A south London newsagent stole £6,000 from unsuspecting Oyster card users in a "mean and greedy fraud".

Mariathas Thevathas took a few pounds from thousands of transactions over an 18-month period amounting to £6,000, leaving London commuters with less money on their Oyster cards than they had paid for.

The 54-year-old defendant, originally from Sri Lanka, was sentenced to 10 months in prison, suspended for two years, and ordered to perform 150 hours of community service.

"The people swindled are the poor customers going into his shop, thinking they have a valid Oyster, and he's taken all the money.

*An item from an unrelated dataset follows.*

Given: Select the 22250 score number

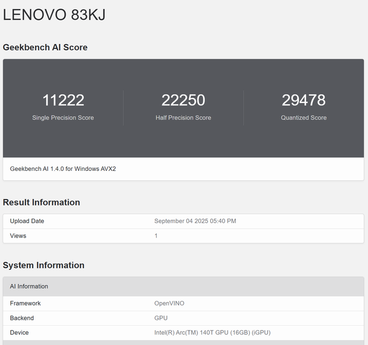Looking at the screenshot, I should pyautogui.click(x=183, y=100).
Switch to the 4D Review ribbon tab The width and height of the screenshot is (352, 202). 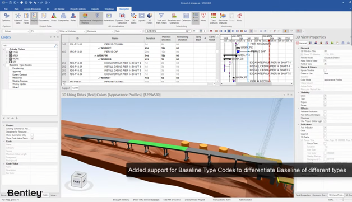59,9
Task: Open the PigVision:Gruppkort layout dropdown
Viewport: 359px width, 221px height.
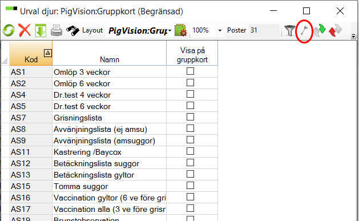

There's nothing on it," said Croydon Crown Court judge Nicholas Ainley.

"It seems to me this is a confidence fraud involving multiple transactions."

The judge told first-time offender Thevathas: "This was a mean and greedy fraud. I don't care what your financial difficulties were, I am sure the financial difficulties of your customers were just as bad.

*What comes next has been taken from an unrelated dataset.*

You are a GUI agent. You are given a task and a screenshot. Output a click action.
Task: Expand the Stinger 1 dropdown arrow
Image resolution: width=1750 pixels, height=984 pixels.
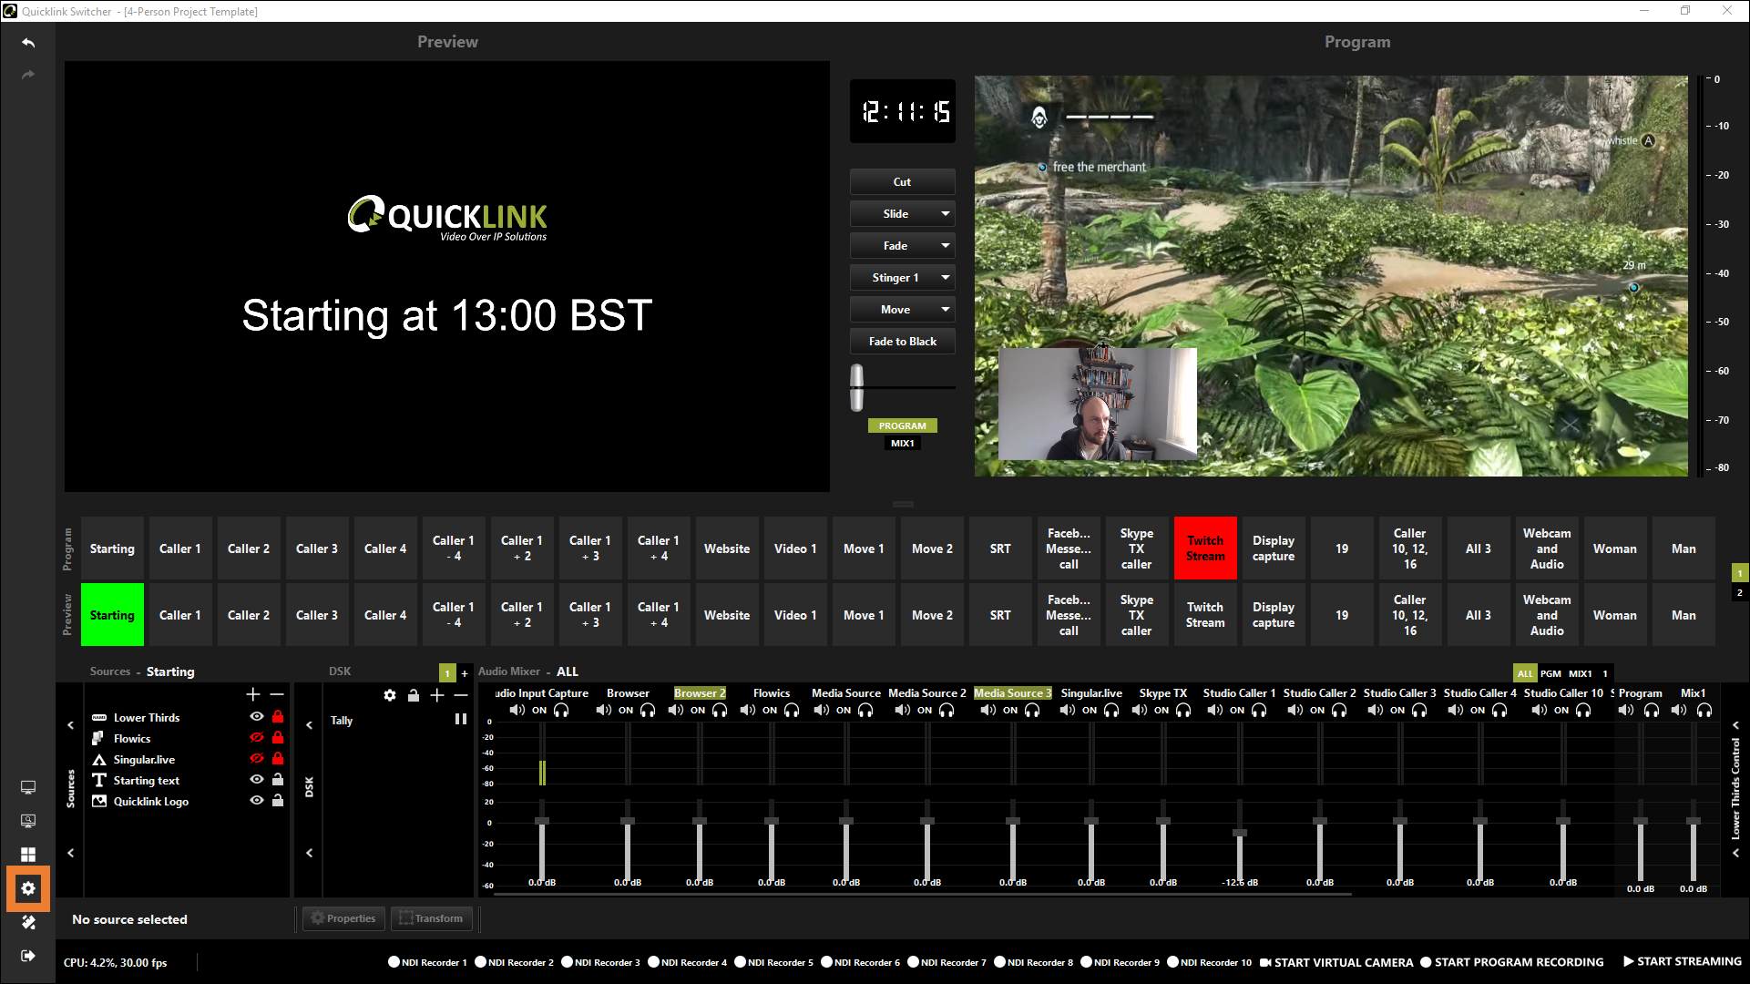(x=946, y=278)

"You have done this in a very large number of occasions. A straightforward confidence fraud on members of the public."

Michael Collis, prosecuting, told the court that Transport for London noticed a large number of Oyster top-ups were being voided at Thevathas's business, Crystal Newsagents in South Norwood.

Even though Oyster users are given a receipt confirming the credit, dishonest agents can void the transaction for a lower amount and keep the difference.

The vast majority of Thevathas's customers used unregistered Oyster cards and TfL were only able to trace six customers who were defrauded.

When police raided the newsagents in June 2012 they "found numerous voided receipts around the till, in the bin behind the counter and in a black rubbish bag in the store room".

Thevathas protested his innocence until the first day of his trial. "He said they were voided because the customers had changed their minds and it was all done at their request.

Kviraj Choolun, Thevathas's lawyer, told the court his client succumbed to "financial pressures" as his family's only breadwinner and had a £17,000 credit card debt and £200,000 mortgage.

The former newsagent pleaded guilty to one count of fraud against TfL.

TfL has not responded to a request for comment at the time of publication.